:: Problem statement ::
Copy out the following lines word for word, leaving out the pictures.

:: Supplied material ::
# # #
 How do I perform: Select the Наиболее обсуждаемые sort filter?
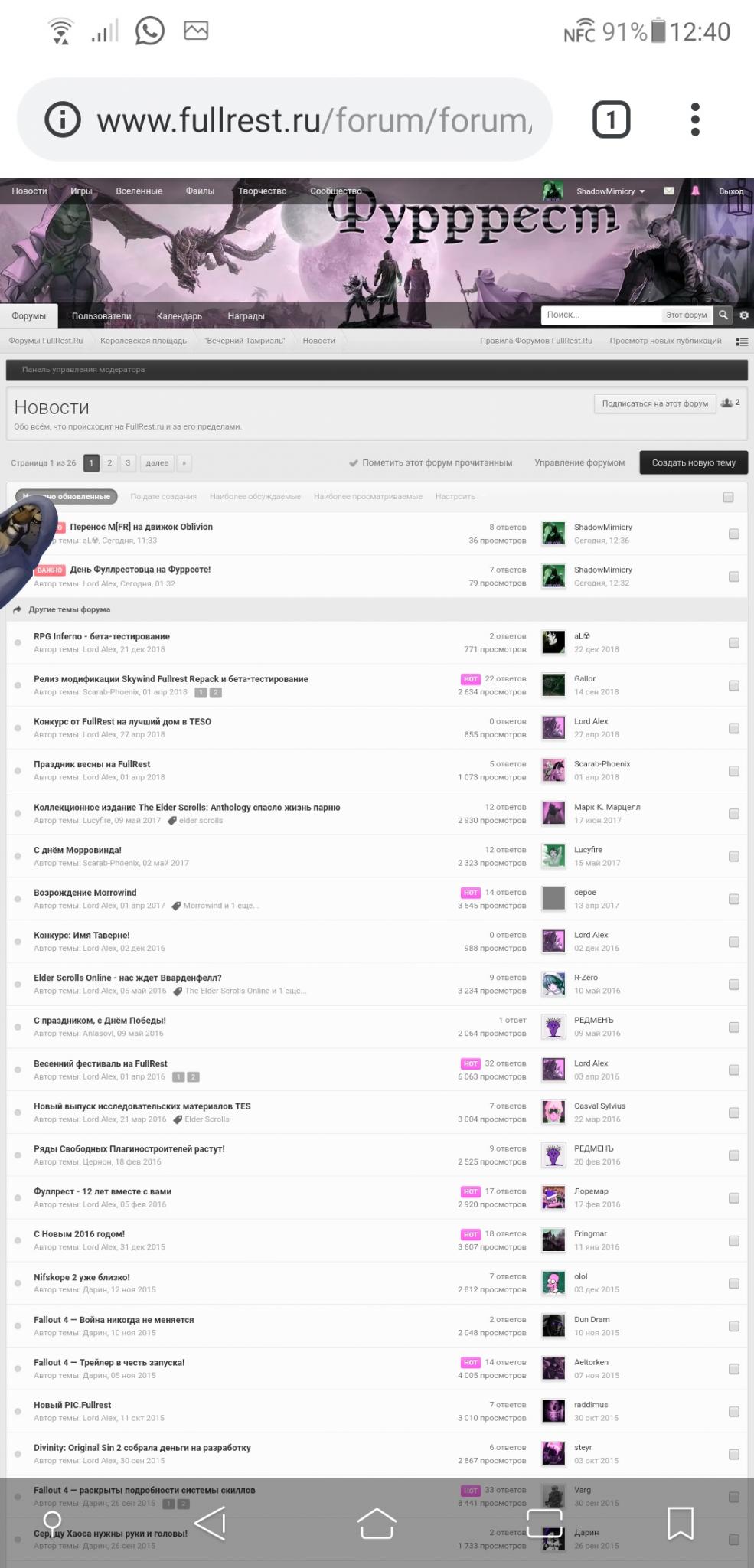click(x=255, y=496)
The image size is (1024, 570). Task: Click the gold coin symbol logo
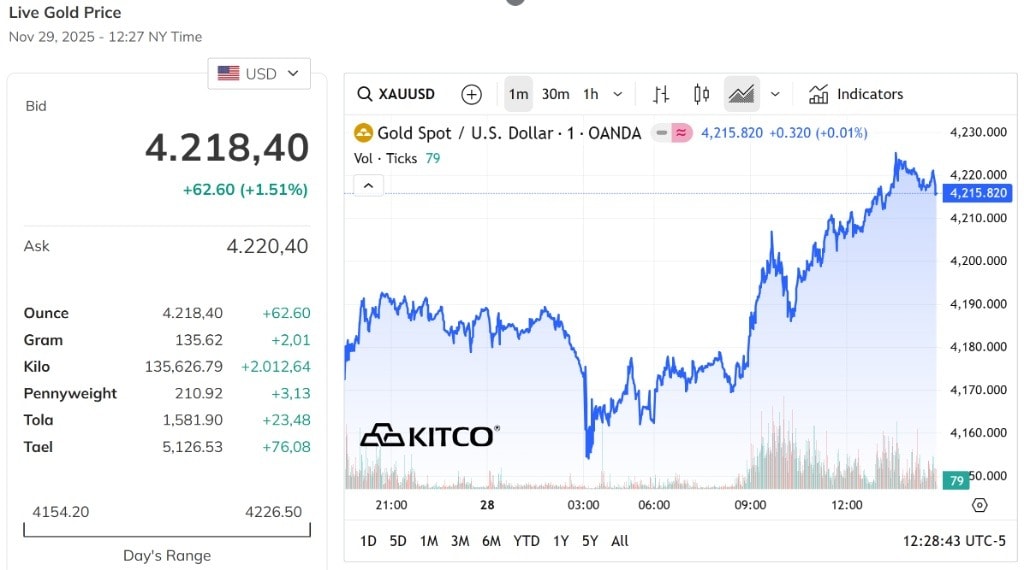pos(363,133)
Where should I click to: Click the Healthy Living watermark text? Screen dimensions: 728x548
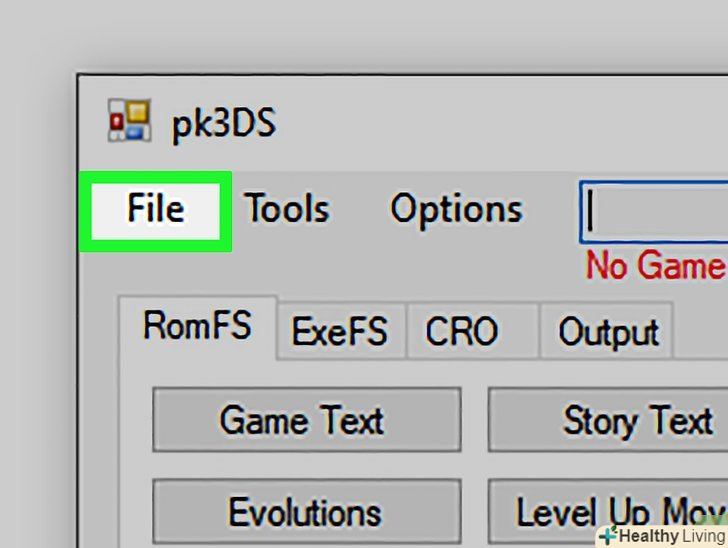(672, 536)
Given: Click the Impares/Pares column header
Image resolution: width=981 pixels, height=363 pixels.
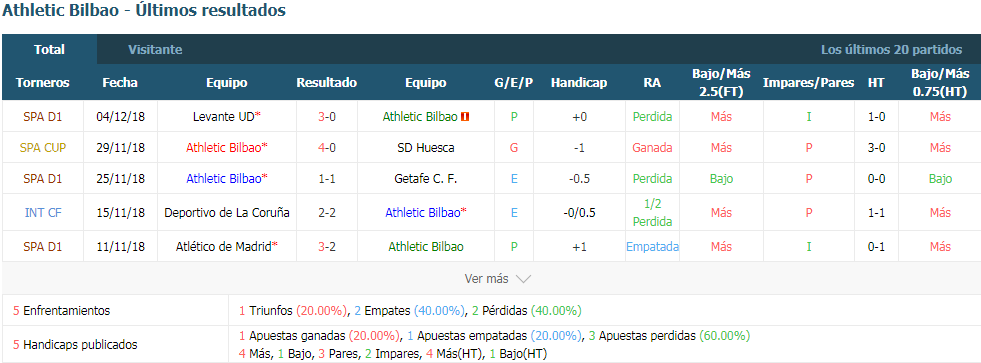Looking at the screenshot, I should (x=808, y=83).
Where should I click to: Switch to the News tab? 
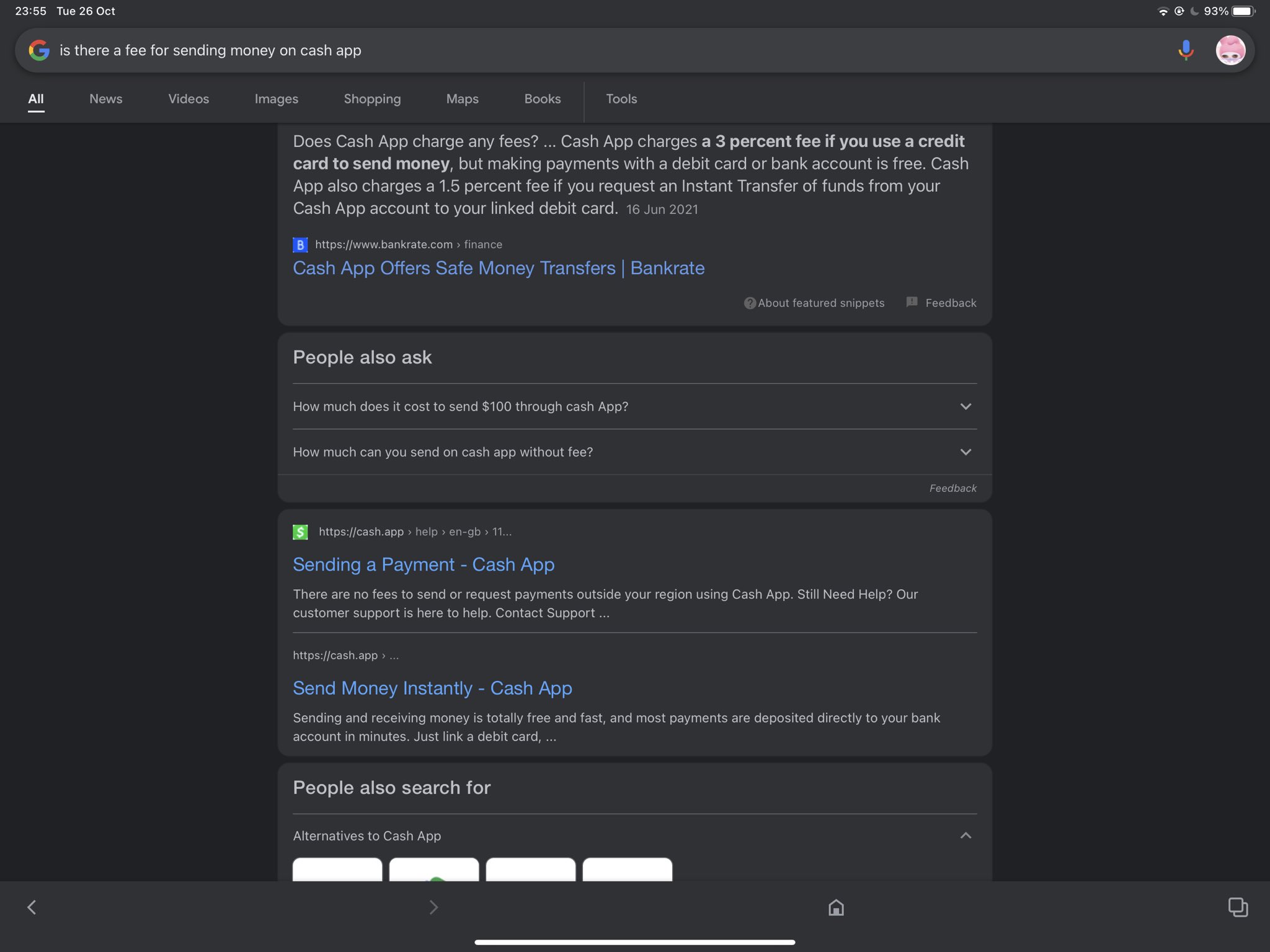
# # #
:: Final result ::
 How do I perform: Select the Наиболее обсуждаемые sort filter?
click(x=255, y=496)
The image size is (1024, 570). Task: Click the gold coin symbol logo
pos(363,133)
Where should I click to: Click the Healthy Living watermark text? Screen dimensions: 728x548
(672, 536)
Given: Click the Impares/Pares column header
Image resolution: width=981 pixels, height=363 pixels.
Looking at the screenshot, I should (x=808, y=83).
Where should I click to: Switch to the News tab? 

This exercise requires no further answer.